ScienceOpen strives to offer services to researchers that are the best they can be, for a price ($800) that is significantly less than most OA journals. We welcome you to register today (takes about a minute) and consider publishing your next OA article with us.
Great news. This is a very welcome feature for a modern publishing platform.
I do think that significant progress, new findings deserve a new paper and in my opinion different versions of a paper should primarily be for corrections and improvements in the description of essentially the same experiments and results. Possibly with additional experiments and results to help clarify and strengthen previously weak points in the paper.

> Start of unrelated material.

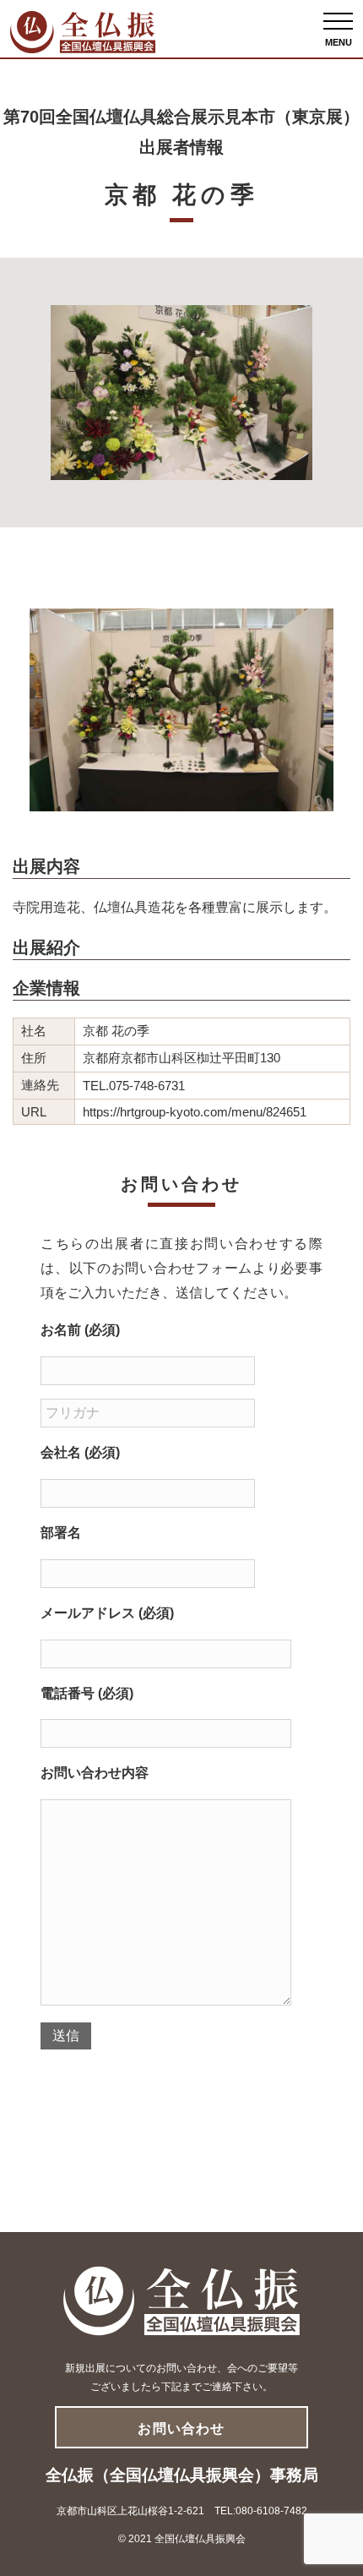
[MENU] (338, 21)
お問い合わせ (181, 2428)
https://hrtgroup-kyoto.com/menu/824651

I am curious about one point in particular: different DOIs for different versions of a paper. Is there a particular feature of DOIs that allow you to specify these as different versions of the same paper – in the metadata or something? Or is it just a matter of choosing DOIs with consecutive numbers in part of the identifier?
It at least tells me what the DOI looks like and it seems quite human-readable to identify that this is a particular version of a paper. But what if I were to look up such a DOI’s metadata from the DOI provider? Will there be information in there telling me that this is version this out of that many versions and which other versions exist?
Follow-up by @mfenner https://twitter.com/mfenner/status/500895980762726400
And @MMMarksman https://twitter.com/MMMarksman/status/500937577277710337
Thomas, it is up to the publisher what they put in the DOI after the prefix, so there is no standard that .v1 means a particular versions (although others such as F1000 Research use a similar scheme). Other publishers may use a totally different DOI for an update.
I know that for a DataCite DOI you can describe a version in the metadata via the “relationType” (isNewVersionOf, isPreviousversionOf) and “Version attributes. For CrossRef DOIs you can use the CrossMark system, e.g. here, and it also works in PDFs, e.g. here.
Liz, is ScienceOpen using CrossMark or planning to do so?